Princess Diana hair removed from auction website
Published January 6th, 2008
The clipping of the late princess’ hair was offered for sale by Mataura man Bruce Gotobed, a former Jesuit priest and collector of Catholic art and relics.
Gotobed, 45, bought the clipping two years ago from an American collector, and had been unsuccessfully trying to sell it on TradeMe in New Zealand for more than a year, until traders started criticising the auction on online discussion boards yesterday, prompting two complaints to the site’s management for breaching the auction website’s ban on selling body parts.
Gotobed was disappointed but not surprised that the auction had been pulled.

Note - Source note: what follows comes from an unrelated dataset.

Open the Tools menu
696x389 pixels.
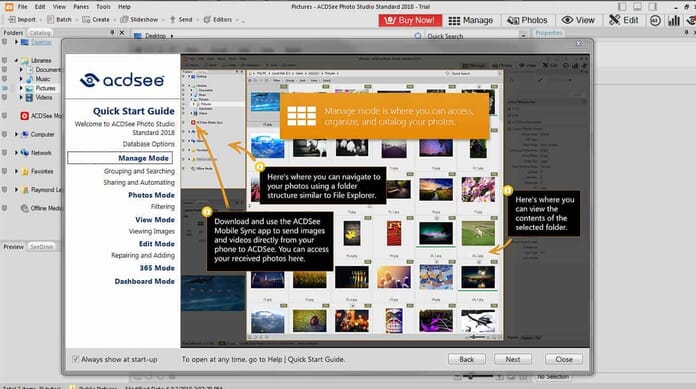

Mr Gotobed, who is selling his collection as he fights terminal brain cancer, had received only a couple of offers for the Diana lock over the past year, but they were for considerably less than the $600 he was hoping to achive.

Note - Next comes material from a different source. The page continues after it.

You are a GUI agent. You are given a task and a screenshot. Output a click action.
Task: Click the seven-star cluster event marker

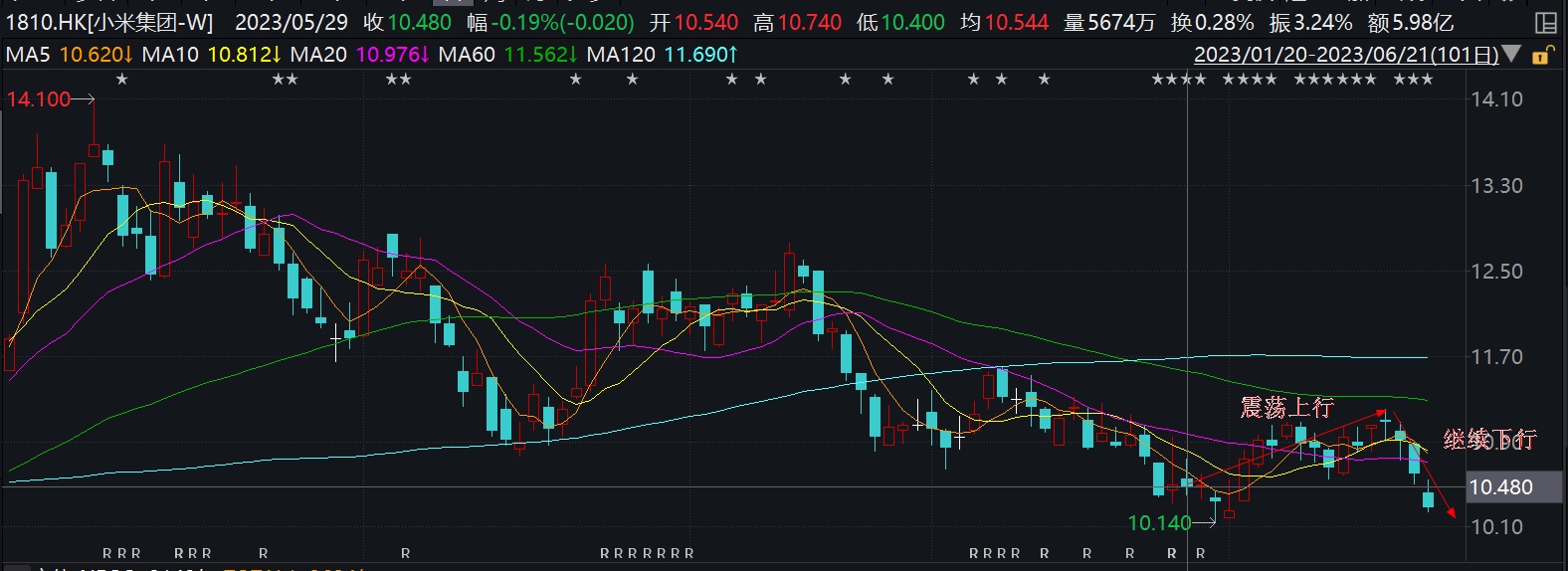(1335, 80)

TradeMe business manager Mike O’Donnell said the decision to cancel the auction was “really simple we don’t do body parts”.
O’Donnell said it was not the first time body part auctions had been cancelled; in 2006, a Nelson man had put his amputated right leg up for auction, and fingernails were also periodically put up for sale.
O’Donnell also rejected Gotobed’s argument that the auction should be allowed as sales of human hair wigs and hair extensions were permitted, saying wigs were processed to meet health standards.